▸ Data supplied
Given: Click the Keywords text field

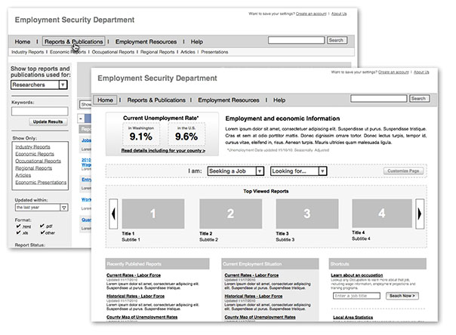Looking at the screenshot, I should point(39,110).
* * *
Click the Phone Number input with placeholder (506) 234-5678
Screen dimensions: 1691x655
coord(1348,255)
--
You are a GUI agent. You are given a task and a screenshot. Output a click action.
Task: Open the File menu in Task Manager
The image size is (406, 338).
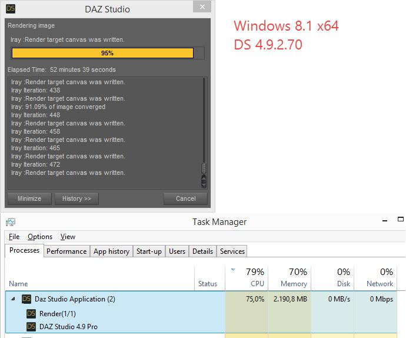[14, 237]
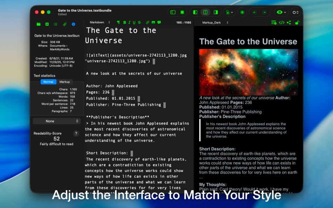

▸ What you should do
Retype the listing starting with the line that contains "Click the Phone" and going on through the line that contains "coord(1348,255)", character for character.

▸ Result of the task
Click the Phone Number input with placeholder (506) 234-5678
Screen dimensions: 1691x655
coord(1348,255)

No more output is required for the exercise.